Because the source encoding endpoint in this example supports sending as high as 1080p/30 this does not mean that it will do so all the time.  If the MCU is aware that no other participant either supports that resolution or is not currently asking for that resolution then the sending endpoint does not need to waste bandwidth by sending a layer to the MCU which is not being consumed.  Only the enhancement layer providing the highest level of information, and all layers below that, would need to be sent to the MCU.

The immediate benefit of this architecture is that the MCU no longer has to perform any transcoding of the media streams in order to repackage each outgoing stream in the best possible configuration for every individual endpoint.  This reduces the processing load on the central ‘bridge’ and turns the system into a Media Relay.  Different adaptations of SVC may still include traditional transcoding capabilities for interoperability with non-SVC participants, while systems without transcoding abilities would typically be limited to providing a “lowest common denominator” experience where all participants would see the video sent by the encoding endpoint at whatever resolution is it able to send at, regardless of their own receiving capabilities.

As more and more disparate endpoints are able to connect to the same video conferences then the advantages of scalable video are further evident, yet as with anything there is always a trade-off.  This scalable approach does place a higher processing cost on all systems involved as there is clearly a lot more intelligence involved here.  In addition to the increased encoding work the endpoints are on the hook for send any and all resolutions desired (and supported) in the call.  In a traditional conference the heavy lifting can be placed on the MCU, providing transcoding and upscaling, to reduce the load on the endpoints and network.

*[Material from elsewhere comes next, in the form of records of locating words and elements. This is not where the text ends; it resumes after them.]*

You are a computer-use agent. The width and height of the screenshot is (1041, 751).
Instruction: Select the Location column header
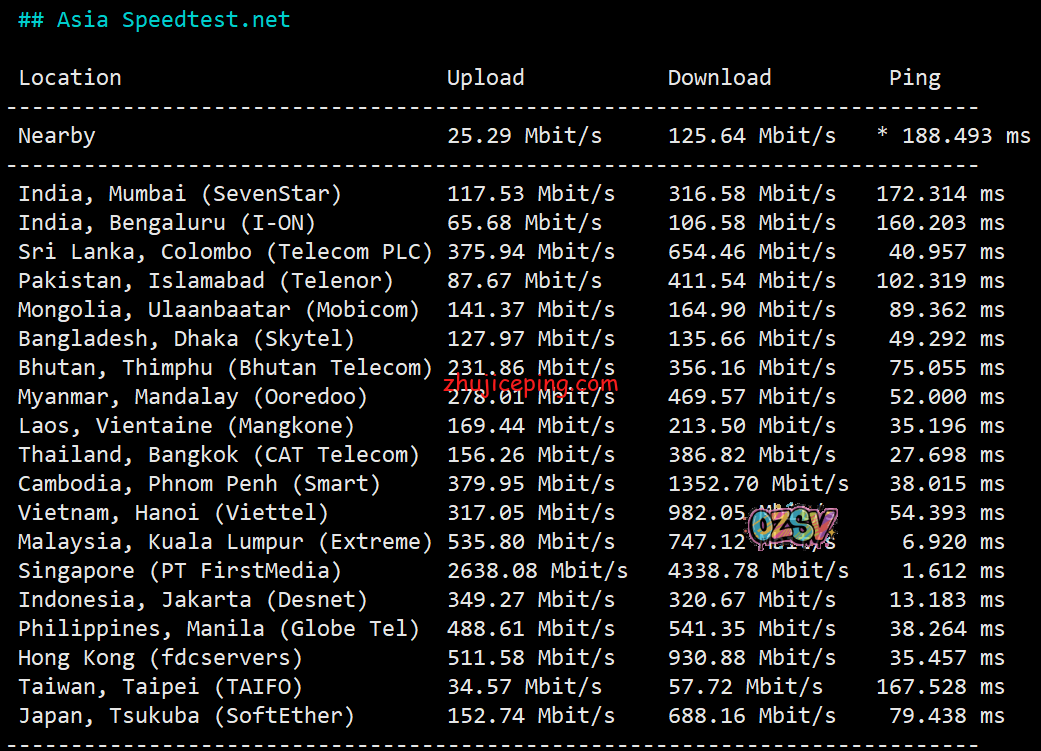[70, 78]
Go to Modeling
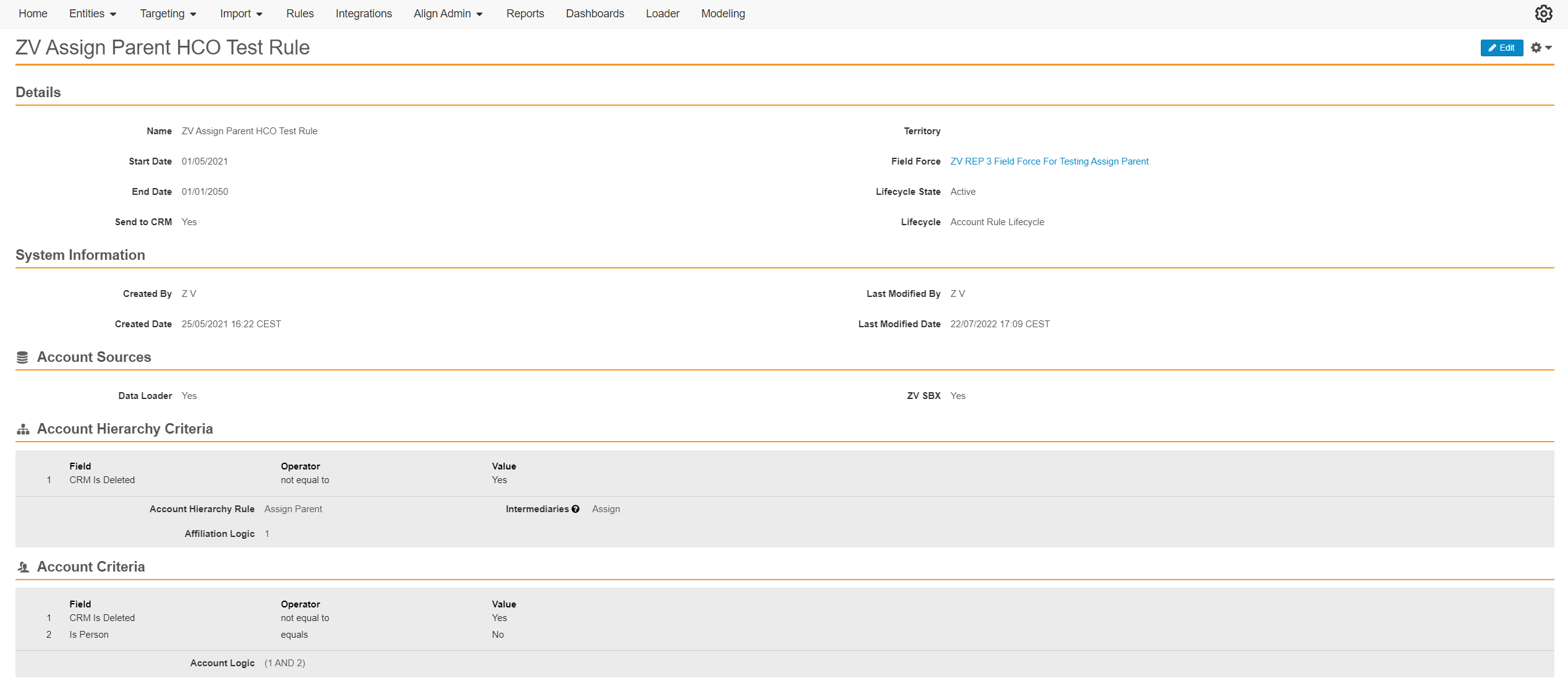Image resolution: width=1568 pixels, height=686 pixels. (x=723, y=14)
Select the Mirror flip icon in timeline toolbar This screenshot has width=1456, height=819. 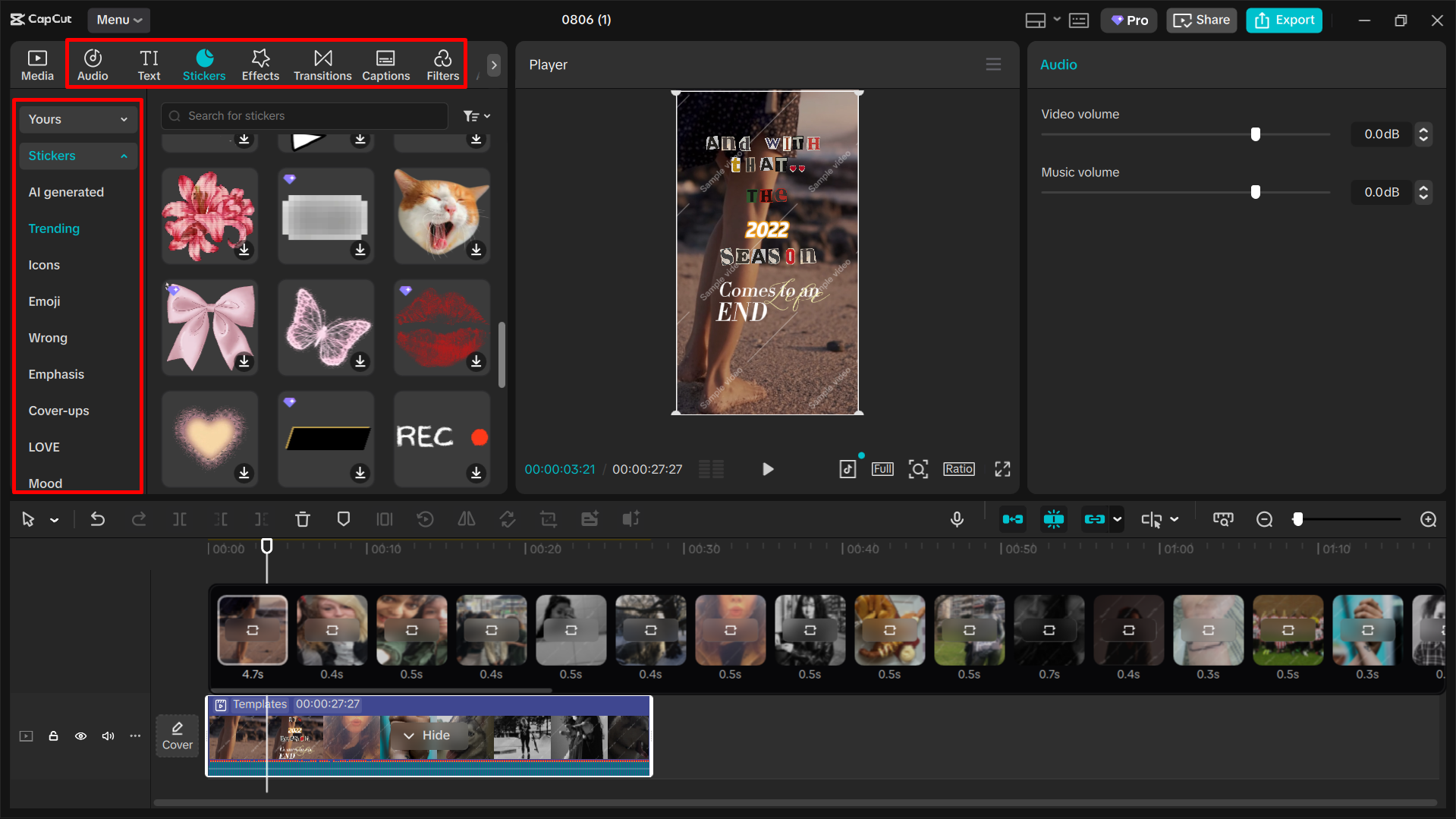point(466,519)
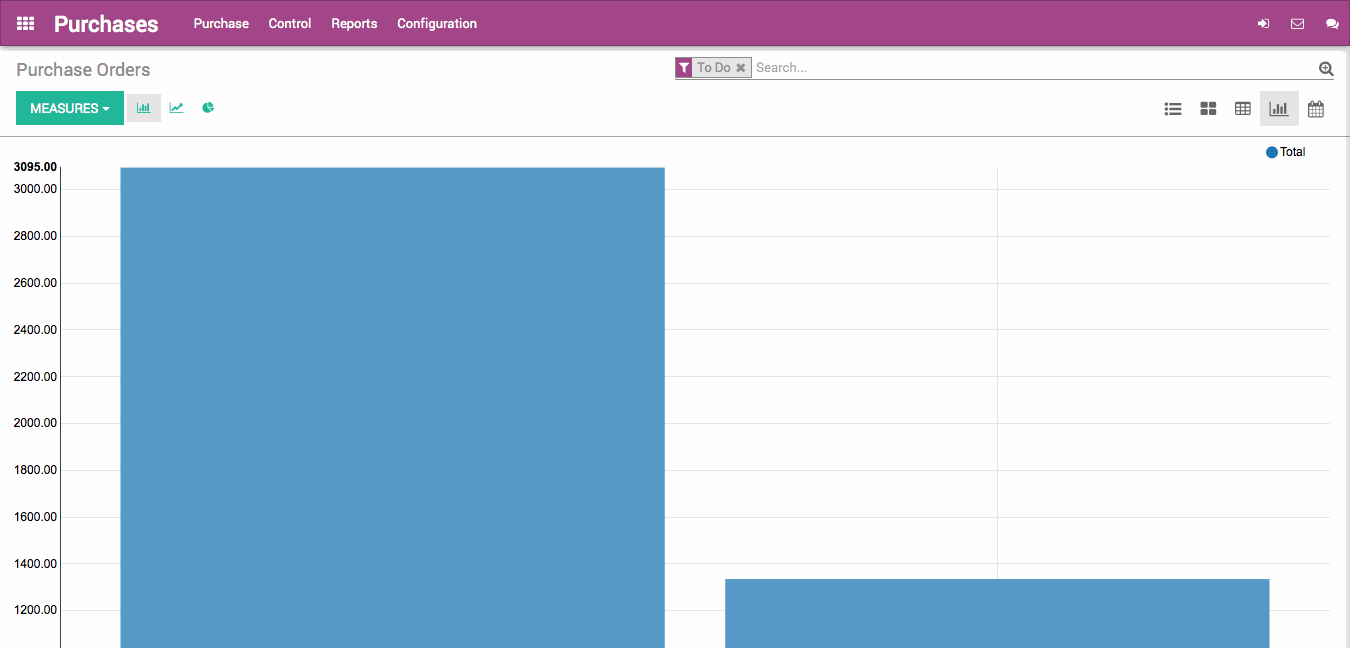Remove the To Do filter
The height and width of the screenshot is (648, 1350).
[x=740, y=67]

Yet displacing the majority of the workload from a centralized MCU out to the endpoints as well as providing multiple active video sources to endpoints does often present some sticker-shock to claims of “1080p multiparty video”.  How can a single endpoint support seeing multiple video streams at high resolutions without crippling the network?  The answer is simply that this does not happen, as viewing resolution is always limited by real estate.  In the case of viewing video on either a 15” laptop screen or a 50” LCD display both capable of displaying 1920×1280 pixels then this is the upper limit of pixels which can be used to show video.  It is silly to think that this monitor would be able to display four continuous streams of HD video as the maximum horizontal dimension of 1280 pixels is only divisible by 720 pixels (the horizontal pixel value for 720p HD) 1.5 times.  This means that only one 720p video and only half of a second video window would fit on the this screen at full resolution.  And when dealing with desktop video conferencing unless there is a secondary monitor attached to display the video window then there is no room left to see any other running applications.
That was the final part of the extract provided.